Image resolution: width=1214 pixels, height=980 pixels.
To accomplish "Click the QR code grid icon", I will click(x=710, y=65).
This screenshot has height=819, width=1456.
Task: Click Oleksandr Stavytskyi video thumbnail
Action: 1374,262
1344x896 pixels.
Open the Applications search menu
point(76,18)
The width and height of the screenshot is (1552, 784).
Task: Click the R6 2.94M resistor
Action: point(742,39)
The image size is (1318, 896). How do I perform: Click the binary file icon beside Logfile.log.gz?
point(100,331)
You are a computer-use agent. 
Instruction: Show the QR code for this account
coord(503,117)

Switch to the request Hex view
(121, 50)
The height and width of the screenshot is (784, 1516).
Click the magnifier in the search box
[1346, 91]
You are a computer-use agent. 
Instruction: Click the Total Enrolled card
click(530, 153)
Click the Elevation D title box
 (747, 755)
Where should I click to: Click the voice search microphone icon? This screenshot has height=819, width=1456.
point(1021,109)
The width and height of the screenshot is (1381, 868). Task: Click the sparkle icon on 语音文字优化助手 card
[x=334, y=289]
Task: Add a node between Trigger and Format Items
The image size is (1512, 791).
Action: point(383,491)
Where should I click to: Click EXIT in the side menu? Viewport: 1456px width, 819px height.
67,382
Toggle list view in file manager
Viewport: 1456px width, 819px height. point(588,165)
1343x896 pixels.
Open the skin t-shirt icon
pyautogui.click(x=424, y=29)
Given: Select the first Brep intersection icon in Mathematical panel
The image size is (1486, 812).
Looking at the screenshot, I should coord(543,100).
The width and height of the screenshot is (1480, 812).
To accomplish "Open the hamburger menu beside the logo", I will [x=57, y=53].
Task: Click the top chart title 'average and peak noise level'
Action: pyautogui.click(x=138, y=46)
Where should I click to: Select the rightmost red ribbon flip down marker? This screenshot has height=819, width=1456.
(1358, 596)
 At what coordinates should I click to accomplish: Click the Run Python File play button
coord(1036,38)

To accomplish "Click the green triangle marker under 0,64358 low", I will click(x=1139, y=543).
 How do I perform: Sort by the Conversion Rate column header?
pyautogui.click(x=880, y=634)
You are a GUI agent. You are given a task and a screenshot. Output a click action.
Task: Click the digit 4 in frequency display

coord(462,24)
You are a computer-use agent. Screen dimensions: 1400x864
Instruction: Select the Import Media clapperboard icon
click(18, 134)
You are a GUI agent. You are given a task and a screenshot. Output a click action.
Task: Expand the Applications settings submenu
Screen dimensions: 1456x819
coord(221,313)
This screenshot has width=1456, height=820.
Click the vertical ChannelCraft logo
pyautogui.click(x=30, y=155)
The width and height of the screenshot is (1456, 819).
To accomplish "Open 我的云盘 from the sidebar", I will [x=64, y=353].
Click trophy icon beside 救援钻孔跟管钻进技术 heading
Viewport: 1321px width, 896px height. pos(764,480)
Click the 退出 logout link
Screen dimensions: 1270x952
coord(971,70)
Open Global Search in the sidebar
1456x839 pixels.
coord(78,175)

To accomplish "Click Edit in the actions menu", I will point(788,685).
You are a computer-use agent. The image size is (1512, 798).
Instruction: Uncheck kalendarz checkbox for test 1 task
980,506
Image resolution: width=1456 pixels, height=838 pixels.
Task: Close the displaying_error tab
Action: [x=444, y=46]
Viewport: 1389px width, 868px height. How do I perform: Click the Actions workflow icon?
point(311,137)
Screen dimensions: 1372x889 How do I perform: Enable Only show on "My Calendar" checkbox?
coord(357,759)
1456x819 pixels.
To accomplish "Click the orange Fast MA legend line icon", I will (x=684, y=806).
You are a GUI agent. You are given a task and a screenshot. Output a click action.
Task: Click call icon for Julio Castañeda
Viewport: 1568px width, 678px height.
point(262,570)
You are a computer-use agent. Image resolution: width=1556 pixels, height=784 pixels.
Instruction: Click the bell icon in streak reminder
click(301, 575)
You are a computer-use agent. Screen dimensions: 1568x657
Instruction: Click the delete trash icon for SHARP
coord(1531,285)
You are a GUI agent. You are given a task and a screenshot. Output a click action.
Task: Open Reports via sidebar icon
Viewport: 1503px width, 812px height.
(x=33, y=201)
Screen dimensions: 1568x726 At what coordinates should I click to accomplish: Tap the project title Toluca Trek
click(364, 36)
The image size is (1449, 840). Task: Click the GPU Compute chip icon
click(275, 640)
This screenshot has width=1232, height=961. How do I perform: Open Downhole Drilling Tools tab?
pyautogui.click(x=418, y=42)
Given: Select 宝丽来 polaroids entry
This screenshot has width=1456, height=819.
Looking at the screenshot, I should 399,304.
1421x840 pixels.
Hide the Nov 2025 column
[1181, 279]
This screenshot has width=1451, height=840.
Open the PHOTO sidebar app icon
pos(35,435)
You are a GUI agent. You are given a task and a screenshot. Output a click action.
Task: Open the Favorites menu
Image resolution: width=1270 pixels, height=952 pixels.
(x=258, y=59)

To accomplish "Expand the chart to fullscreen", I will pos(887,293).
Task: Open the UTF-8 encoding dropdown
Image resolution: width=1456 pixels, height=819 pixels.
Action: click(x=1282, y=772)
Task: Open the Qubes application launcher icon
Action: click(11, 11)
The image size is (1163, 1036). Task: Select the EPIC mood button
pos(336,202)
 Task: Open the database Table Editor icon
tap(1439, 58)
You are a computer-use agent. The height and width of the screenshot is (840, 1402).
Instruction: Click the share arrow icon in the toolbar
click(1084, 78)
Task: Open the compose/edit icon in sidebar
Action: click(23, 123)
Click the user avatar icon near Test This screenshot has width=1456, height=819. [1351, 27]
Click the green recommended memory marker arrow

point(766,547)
----------------
• Task
Copy out each line of the listing that holds the string "Expand".

• Your solution
Task: Expand the Applications settings submenu
To accomplish "Expand the chart to fullscreen", I will pos(887,293).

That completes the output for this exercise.